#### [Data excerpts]

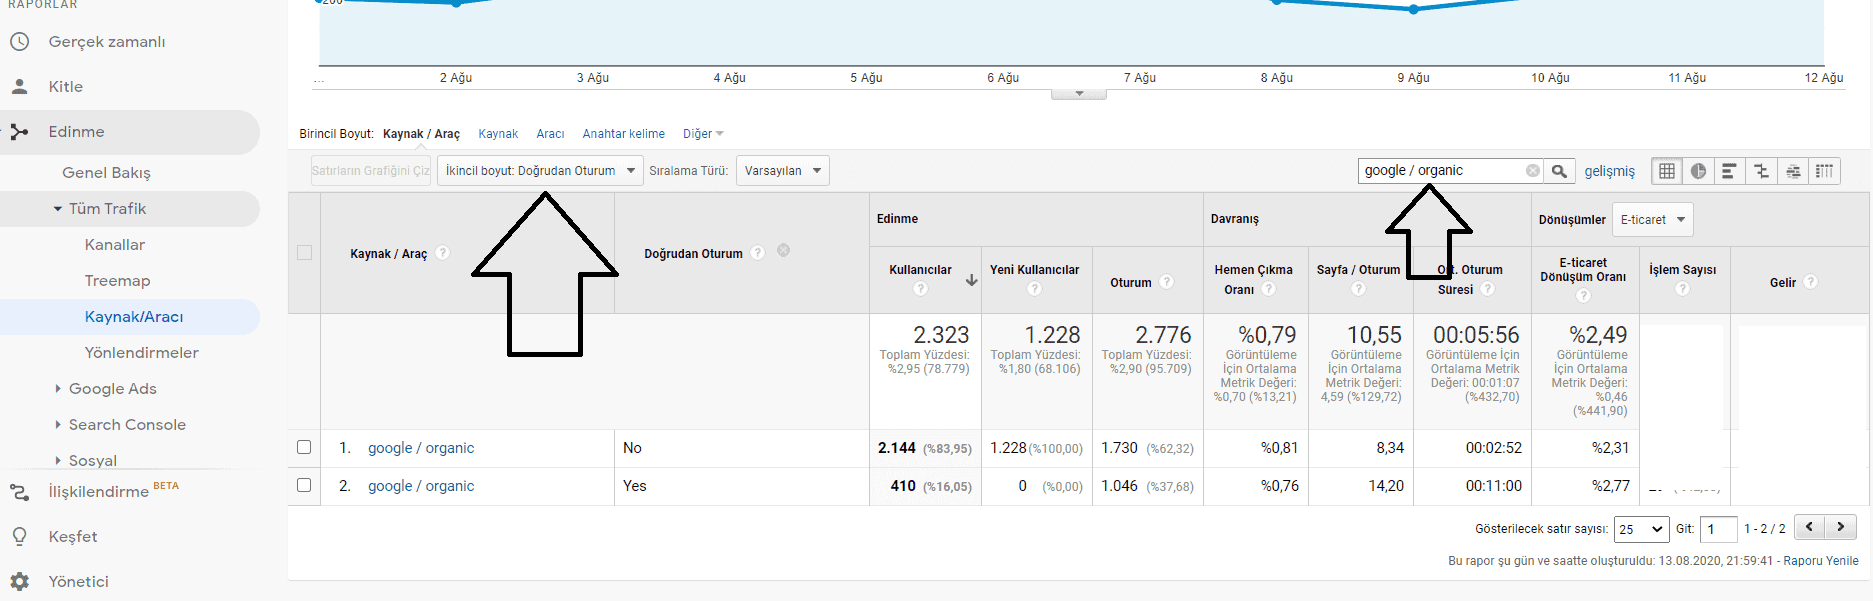Viewport: 1873px width, 601px height.
Task: Collapse the chart using the handle below it
Action: pyautogui.click(x=1078, y=94)
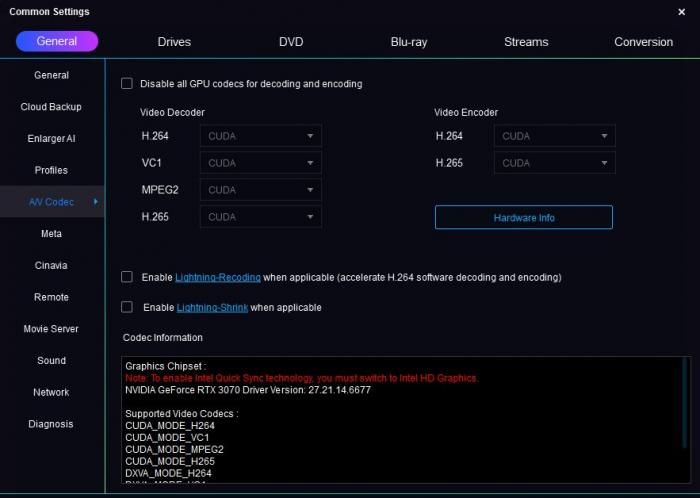Viewport: 700px width, 498px height.
Task: Open H.264 video decoder dropdown
Action: (261, 136)
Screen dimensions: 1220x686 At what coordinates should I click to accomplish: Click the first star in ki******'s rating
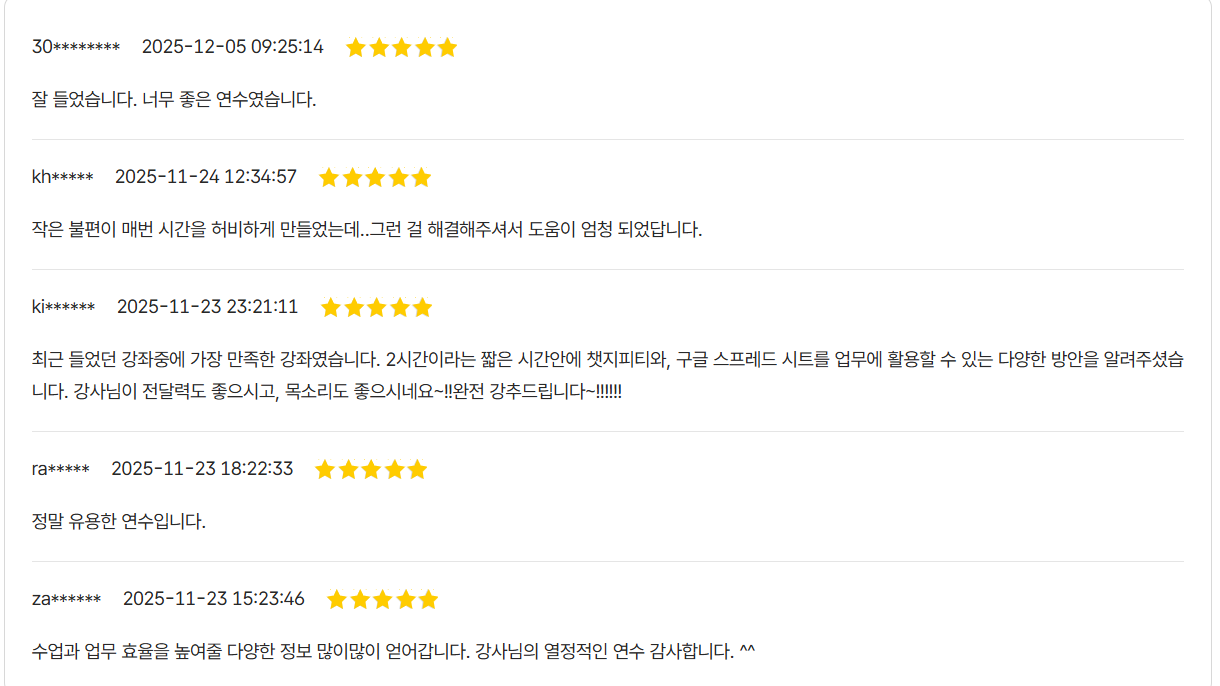(331, 308)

#### [WHAT THE TASK ASKS]
Leave every picture out, and repeat exactly the lines from the one containing "Screen dimensions: 1220x686" through the last line of the entries, both ends included.

#### [TASK RESULT]
Screen dimensions: 1220x686 At what coordinates should I click to accomplish: Click the first star in ki******'s rating
(331, 308)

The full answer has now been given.